The Peking All-Stars were a rock band formed in Beijing in 1979 by a number of foreigners then resident in the Chinese capital, the same year as the first Chinese rock band, Wan Li Ma Wang (万里马王) was formed. The band was formed by Graham Earnshaw, on guitar and vocals, Chris, a Brazilian drummer, and Richard Thwaites, an Australian bass player who doubled as the China correspondent of the Australian Broadcasting Commission.

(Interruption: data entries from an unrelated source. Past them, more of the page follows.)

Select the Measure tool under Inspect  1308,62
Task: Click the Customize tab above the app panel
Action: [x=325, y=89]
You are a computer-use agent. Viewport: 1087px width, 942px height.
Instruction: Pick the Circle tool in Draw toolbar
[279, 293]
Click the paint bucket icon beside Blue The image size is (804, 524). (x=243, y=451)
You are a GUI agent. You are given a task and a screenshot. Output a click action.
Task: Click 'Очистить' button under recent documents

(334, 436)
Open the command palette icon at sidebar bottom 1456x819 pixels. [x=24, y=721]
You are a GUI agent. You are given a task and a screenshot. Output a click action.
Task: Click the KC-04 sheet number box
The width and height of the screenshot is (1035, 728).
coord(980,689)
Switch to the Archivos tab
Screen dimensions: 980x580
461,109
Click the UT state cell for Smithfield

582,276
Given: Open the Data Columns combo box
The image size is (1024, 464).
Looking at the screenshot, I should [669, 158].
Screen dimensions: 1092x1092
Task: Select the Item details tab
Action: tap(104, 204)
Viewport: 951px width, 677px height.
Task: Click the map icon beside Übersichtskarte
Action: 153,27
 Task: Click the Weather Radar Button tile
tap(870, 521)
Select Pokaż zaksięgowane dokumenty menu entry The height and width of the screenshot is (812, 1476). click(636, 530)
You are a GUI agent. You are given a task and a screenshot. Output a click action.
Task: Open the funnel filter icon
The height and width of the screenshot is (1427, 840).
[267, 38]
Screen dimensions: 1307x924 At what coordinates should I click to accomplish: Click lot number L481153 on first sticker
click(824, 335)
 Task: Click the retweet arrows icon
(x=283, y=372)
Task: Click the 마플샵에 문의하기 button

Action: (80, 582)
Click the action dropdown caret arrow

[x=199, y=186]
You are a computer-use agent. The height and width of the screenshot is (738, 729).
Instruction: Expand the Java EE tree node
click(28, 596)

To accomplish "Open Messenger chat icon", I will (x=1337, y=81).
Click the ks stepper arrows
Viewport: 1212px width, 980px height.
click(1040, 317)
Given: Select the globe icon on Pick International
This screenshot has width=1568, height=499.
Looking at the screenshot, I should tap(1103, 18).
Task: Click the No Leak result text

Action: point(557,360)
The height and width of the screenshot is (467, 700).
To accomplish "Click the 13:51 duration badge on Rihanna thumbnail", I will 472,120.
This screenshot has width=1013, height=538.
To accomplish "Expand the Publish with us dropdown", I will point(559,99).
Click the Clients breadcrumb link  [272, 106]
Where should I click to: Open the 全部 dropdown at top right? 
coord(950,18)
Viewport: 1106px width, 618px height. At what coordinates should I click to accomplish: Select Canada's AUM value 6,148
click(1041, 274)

It played one of the first rock concerts in China at a university campus hall in Beijing in late summer of 1979. Their performance at Beijing's Teacher's College in 1981 was commemorated by a photograph in the book China After Mao by Liu Heung Shing.

==Members==
The lineup changed regularly over the years, but members included:

- Guitarist and singer Graham Earnshaw, the band's founder, who went on to claim to be the first person to play the kazoo on the Great Wall of China.
- Guitarist Michael Schoenhals, later to leverage his collection of Chairman Mao buttons into a position as Scandinavian expert on China's Cultural Revolution.
- Palestinian lead guitarist Nassir, who took a sabbatical from the band in mid-1983 to drive tanks against Israel in southern Lebanon, and committed suicide in around 1991.
- American guitarist Tad Stoner, who later became a journalist and bar owner in Hong Kong and is now a journalist in the Cayman Islands.
- American bass player Fred Burke, who went on to become a prominent corporate lawyer in Vietnam.
- American guitarist Larry Vest.
- Swedish sax player Frédéric Cho, who went on to become one of Scandinavia's top China financial experts and Asian Manager at HQ Bank.
- Madagascan drummer Robinson, who went on to found his own band named Nogabe that is currently based in London.

==Dissolution==
The band played a number of performances at the Friendship Hotel, the Jianguo Hotel, the Beijing Foreign Languages Institute and at embassies, but restrictions on cultural activities resulting from the so-called Anti-Spiritual Pollution Campaign in 1983-1984 made it difficult for the band to find opportunities to gig.

Earnshaw, who owned the bands gear, eventually passed on the drums and amplifiers to a Madagascan band that was starting up in 1984, while his Fender Telecaster went on long-term loan to the Madagascan guitarist Eddie Randriamampionona, who later became the lead guitarist with the so-called godfather of Chinese rock, Cui Jian.